Desde hace un par de meses, cada jueves, recomiendo en esta columna una exposición de arte reciente en la Ciudad de México (ocasionalmente en otro lugar) o reviso alguna novedad editorial. A veces me he permitido reflexiones sobre temas importantes, como el periodismo cultural. La semana pasada no escribí la columna: sobra decir que el sismo del 19 de septiembre nos descolocó a todos. Durante los días posteriores al temblor me pregunté qué tipo de contenidos resultaba pertinente publicar en una revista de arte. La gran mayoría de los lectores –no sólo los de nuestro medio– nos mantuvimos pegados a las pantallas siguiendo las crónicas en vivo y procurando en las redes sociales las noticias más frescas acerca de la emergencia. El sitio de La Tempestad permaneció en silencio por unos días. Me atrevo a decir que el receso público se debió más una reacción natural ante la nueva realidad –trágica– que a una decisión editorial meditada.
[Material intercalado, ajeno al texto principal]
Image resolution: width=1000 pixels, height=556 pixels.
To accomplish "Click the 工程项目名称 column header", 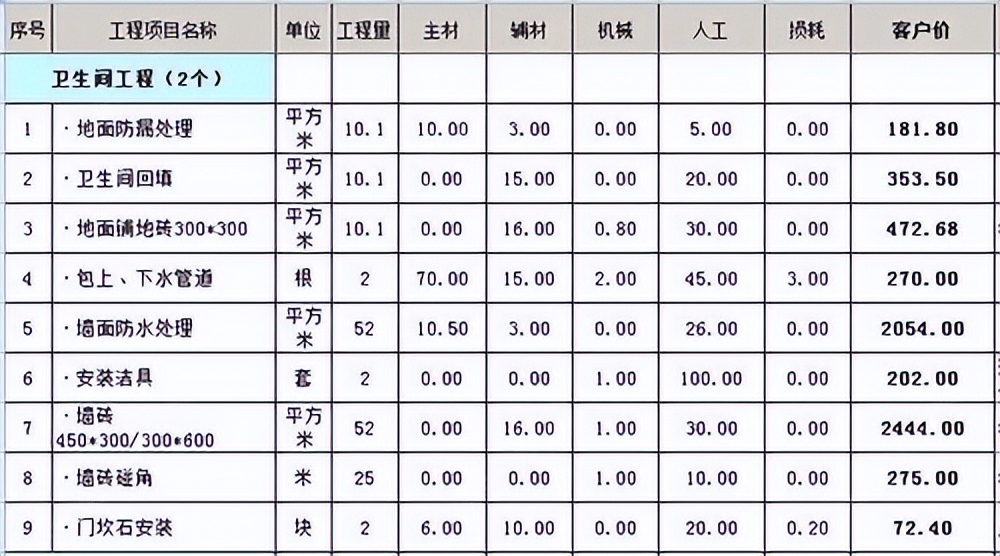I will click(163, 31).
Es probable que el “reflejo” que inmediatamente nos detuvo, por miedo a añadir más ruido a la de por sí saturadas redes de información (y desinformación), tenga que ver con una ética editorial que aflora en momentos de crisis. No hablo de una ética aprendida en manuales de periodismo, sino de una conciencia gestada en la experiencia, que la mayor parte del tiempo opera de manera inconsciente durante los procesos editoriales.
No pronuncié un juramento hipocrático antes de comenzar a editar; sin embargo, hace doce años que lo me entusiasma de esta profesión es justamente poder entregar a los lectores un poco de claridad y de orden en la información, mediante la publicación de una noticia breve o un ensayo extenso. Esa misma claridad, hoy sé, puede brindarse cuando dejamos intactos los temas que no podemos tratar con amplitud, aquellos que de plano escapan a nuestra capacidad de brindar rigor crítico o periodístico.
¿Adónde voy con todo esto? No es este espacio semanal el lugar para encender piras paganas, sería muy fácil exhibir la poca decencia de publicaciones clasistas de distribución masiva que vieron en el caos una nueva oportunidad de lucro, para de paso darse un baño de solidaridad social. Lejos de hacer acusaciones moralistas provocadas por el trauma sísmico, creo que es un momento adecuado para proponer la reflexión sobre las prácticas editoriales en los medios de comunicación mexicanos y, sobre todo, en el periodismo cultural local: el sismo rebasó nuestras capacidades para editorializar los hechos. No sabemos cómo compartir la información desde nuestras trincheras, aún estamos pasmados.